A character who always follows the protagonist around craving attention and validation might be annoying unless we know why they’re doing that.

Maybe they feel abandoned by everyone and they’re over-compensating. Maybe they’ve been ostracised so long that they latch onto whatever scraps of attention they can get.

A “tragic” backstory doesn’t magically make an annoying character less annoying, but giving their annoyingness some context can help. to humanise them.

 

Don’t reduce them to their quirks

If a character amounts to something like “the fashion-obsessed one” or “the avocado hater” (me) then chances are they could use some depth (unless they play a very very minor role).

Think about what’s underneath the quirk. The fashion-obsessed socialite? Maybe she uses clothing as armor, meticulously curating her image because she grew up feeling invisible. The guy who can’t shut up about cryptocurrency? Maybe he’s desperately trying to prove his intelligence because he bombed out of university.

We should be able to understand more about the character than just their main quirks.  If you need a hand fleshing out your characters and making them feel like real people, check out the character workbook to develop distinct, consistent characters with 100+ pages of interactive work.

 

 

Avoid constant negativity (unless that’s the point)

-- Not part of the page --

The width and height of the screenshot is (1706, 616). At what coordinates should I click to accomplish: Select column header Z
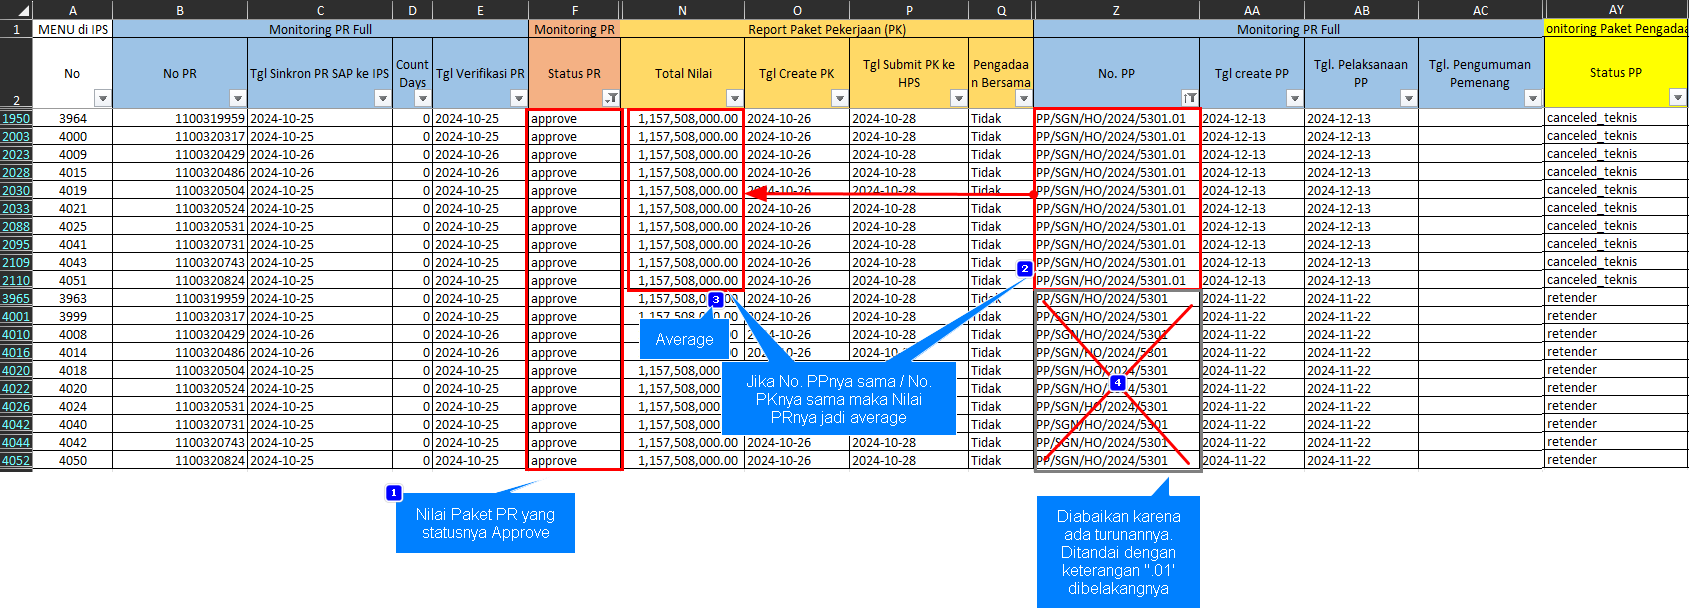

Unless you’re deliberately writing a whiny character, balance the whining with proactivity and positive moments if you want to avoid your character becoming grating.

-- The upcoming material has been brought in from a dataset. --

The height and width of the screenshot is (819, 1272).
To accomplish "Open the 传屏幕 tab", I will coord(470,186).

Even the most self-pitying character needs moments of joy, resilience, or at least something interesting going on beyond their grievances. 

It’s normal for characters to have low moments. They might vent to their friends or feel hopeless and start to despair. Normal. But consider balancing these moments with moments of hope or enjoyment, or it could get a bit tough to read. Depends what kind of story you’re trying to tell!

If your character must be negative, perhaps let them be funny about it. A well-placed, self-aware complaint can make a character endearing rather than exhausting. Think Marvin the Paranoid Android levels of deadpan wit.

 

“Show don’t tell” when it comes to whining

I’ve noticed a lot of readers have an extremely low tolerance for very whiny characters.

If your character is always whining about how her friend is unreliable, show us how that impacts her. Show us how she misses an important appointment because she was stood up by her friend. Show us what that means for her life.

Instead of dumping their tragic past in one big exposition-heavy monologue, let it seep through in their actions. Maybe they over-apologise. Maybe they hoard small tokens of affection like they’re priceless artefacts. Maybe they rehearse conversations in the mirror, terrified of saying the wrong thing. 

 

 

Allow them to change

Starting your character off as annoying isn’t necessarily a bad thing. In fact, it can be a great setup for a satisfying character arc. Readers will forgive a lot if they can see a character trying

What’s frustrating is a character who remains stagnant, making the same mistakes over and over without ever learning from them.

Think about how your character’s behaviour evolves over time. Maybe they start off as a self-absorbed diva but after eating a bunch of sh*t they develop some humility. 

 

Mine it for comedy

Annoying characters can be pretty funny. Generally you might want to avoid giving them too much “screen time” (page space?) though, but it’s your call! See what your beta readers say.

The key is knowing when to dial it up and when to rein it in. A character who steals every scene with their grating behaviour can quickly wear thin, so consider using them in short, punchy doses. If their antics start to feel like too much, trust that your readers will pick up on it.

Test your annoying character’s presence in different scenes. If you remove them from a scene, does the story lose something, or does it suddenly breathe easier?Sometimes annoying characters work better in moderation, like MSG.